Sally Smith iHuman Case Review – Type 1 Diabetes and Painful Urination
This week, we are reviewing the Sally Smith iHuman case study, which presents a complex clinical scenario involving a 34-year-old woman with type 1 diabetes mellitus (T1DM) experiencing urinary symptoms and systemic complications.
Sally Smith iHuman Case Review Overview
Sally arrives with dysuria, frequency, urgency, dark-colored urine, right flank pain, decreased appetite, new-onset chills, and loss of glycemic control over the past two days. Her physical exam reveals a fever of 101.6°F, tachycardia (HR 110), orthostatic hypotension, suprapubic tenderness, and a positive right flank “punch” test, indicating possible kidney involvement.
Key Considerations
Given Sally’s history of type 1 diabetes and renal calculi, she is at a higher risk for complicated urinary tract infections (UTIs), pyelonephritis, or even urosepsis. Her new sexual partner and inconsistent condom use raise concerns for sexually transmitted infections (STIs), which could present with overlapping symptoms.
Differential Diagnoses
- Pyelonephritis – Fever, flank pain, and urinary symptoms suggest kidney infection, especially in a diabetic patient with poor glycemic control.

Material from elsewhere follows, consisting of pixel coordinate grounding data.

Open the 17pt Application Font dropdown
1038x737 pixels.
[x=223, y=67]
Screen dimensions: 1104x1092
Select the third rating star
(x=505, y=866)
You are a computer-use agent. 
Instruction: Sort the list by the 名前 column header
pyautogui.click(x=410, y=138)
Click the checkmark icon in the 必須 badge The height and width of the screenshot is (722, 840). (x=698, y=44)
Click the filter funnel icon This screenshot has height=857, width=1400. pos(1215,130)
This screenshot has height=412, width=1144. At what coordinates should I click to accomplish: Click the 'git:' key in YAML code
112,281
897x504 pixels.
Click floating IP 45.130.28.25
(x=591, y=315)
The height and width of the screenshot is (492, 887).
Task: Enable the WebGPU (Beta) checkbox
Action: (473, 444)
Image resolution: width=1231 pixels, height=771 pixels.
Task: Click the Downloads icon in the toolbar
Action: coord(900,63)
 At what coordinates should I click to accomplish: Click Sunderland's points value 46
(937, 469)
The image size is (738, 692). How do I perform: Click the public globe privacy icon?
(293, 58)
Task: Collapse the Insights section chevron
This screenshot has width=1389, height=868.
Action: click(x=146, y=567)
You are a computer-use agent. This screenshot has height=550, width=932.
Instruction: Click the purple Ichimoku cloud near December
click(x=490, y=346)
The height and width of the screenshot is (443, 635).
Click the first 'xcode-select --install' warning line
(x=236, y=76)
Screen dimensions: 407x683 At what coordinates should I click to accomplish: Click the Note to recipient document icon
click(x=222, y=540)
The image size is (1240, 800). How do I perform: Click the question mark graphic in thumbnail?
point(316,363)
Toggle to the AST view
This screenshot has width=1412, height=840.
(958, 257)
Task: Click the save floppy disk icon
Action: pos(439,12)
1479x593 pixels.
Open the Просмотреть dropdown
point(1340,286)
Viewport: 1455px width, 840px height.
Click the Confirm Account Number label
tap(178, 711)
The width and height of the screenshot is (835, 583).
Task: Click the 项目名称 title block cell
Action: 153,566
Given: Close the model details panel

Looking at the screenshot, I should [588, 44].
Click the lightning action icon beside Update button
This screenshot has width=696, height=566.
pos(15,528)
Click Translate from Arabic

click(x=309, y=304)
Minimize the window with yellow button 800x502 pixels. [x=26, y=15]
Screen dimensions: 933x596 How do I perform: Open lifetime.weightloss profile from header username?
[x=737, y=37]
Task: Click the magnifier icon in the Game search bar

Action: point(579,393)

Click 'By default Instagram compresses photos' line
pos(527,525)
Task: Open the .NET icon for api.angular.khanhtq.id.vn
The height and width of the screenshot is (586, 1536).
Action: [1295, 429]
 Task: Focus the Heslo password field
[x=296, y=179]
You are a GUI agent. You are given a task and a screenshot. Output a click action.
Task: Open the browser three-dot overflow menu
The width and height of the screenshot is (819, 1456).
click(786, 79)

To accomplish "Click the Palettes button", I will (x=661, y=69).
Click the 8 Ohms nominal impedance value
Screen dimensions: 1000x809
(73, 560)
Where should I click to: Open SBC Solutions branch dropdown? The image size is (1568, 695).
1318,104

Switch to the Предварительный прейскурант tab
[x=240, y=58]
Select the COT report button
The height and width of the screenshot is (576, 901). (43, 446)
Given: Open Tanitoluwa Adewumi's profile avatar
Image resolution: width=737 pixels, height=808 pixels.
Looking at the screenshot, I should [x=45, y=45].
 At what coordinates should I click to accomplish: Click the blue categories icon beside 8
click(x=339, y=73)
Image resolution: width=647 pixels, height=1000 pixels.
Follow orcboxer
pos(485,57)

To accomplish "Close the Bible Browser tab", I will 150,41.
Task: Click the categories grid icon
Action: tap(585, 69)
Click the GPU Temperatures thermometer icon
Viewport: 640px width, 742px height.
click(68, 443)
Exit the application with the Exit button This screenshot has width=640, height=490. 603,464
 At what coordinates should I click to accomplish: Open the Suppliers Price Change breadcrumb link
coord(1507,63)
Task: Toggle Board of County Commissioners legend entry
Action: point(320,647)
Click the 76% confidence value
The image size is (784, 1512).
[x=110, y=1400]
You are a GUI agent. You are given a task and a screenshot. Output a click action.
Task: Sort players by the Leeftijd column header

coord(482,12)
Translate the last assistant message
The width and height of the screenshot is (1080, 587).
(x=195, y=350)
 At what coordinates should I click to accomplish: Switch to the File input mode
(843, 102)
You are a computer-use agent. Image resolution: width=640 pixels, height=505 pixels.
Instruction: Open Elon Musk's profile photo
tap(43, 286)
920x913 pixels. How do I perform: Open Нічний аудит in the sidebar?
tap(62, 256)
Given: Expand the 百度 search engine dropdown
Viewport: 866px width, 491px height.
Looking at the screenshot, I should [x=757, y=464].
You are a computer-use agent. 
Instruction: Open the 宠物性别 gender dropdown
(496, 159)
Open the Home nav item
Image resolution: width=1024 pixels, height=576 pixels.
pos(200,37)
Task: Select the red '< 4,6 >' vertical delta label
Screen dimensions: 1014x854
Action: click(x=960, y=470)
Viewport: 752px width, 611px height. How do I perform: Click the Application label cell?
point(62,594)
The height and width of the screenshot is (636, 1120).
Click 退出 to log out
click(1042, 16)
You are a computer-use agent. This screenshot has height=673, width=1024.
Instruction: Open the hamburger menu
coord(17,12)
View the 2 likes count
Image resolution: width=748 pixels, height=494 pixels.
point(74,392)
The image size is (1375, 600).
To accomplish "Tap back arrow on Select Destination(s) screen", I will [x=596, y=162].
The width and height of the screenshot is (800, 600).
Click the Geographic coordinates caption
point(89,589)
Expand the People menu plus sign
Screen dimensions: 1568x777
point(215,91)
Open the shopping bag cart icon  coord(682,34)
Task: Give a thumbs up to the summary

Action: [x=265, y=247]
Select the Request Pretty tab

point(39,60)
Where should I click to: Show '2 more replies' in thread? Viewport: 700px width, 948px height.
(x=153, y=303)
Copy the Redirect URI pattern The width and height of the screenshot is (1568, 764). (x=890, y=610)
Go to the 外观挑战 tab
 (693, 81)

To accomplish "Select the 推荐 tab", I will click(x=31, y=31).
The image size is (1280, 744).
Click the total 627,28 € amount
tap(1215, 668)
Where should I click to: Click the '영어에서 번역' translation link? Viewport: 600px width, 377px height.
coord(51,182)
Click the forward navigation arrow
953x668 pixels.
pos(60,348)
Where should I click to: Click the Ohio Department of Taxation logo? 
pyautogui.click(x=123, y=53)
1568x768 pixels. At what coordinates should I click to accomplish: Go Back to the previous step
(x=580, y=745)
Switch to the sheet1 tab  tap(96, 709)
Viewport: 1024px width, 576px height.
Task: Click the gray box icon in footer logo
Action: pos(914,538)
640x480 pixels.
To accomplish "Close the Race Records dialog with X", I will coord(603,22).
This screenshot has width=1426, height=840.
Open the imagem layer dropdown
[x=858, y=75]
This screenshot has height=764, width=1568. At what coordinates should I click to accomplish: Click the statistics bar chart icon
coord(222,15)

- Nephrolithiasis with Infection – A history of renal calculi makes infected kidney stones another possibility.
Clinical Takeaway
This case highlights the importance of rapid diagnosis and treatment in a diabetic patient with urinary symptoms. Delays in care could lead to sepsis, worsening kidney function, and further glycemic instability. It also underscores the need for comprehensive history-taking, targeted testing (urinalysis, urine culture, STI screening), and early antibiotic therapy.
For healthcare students and professionals, the Sally Smith iHuman case study is a great tool for sharpening clinical reasoning skills in infectious diseases, nephrology, and endocrinology.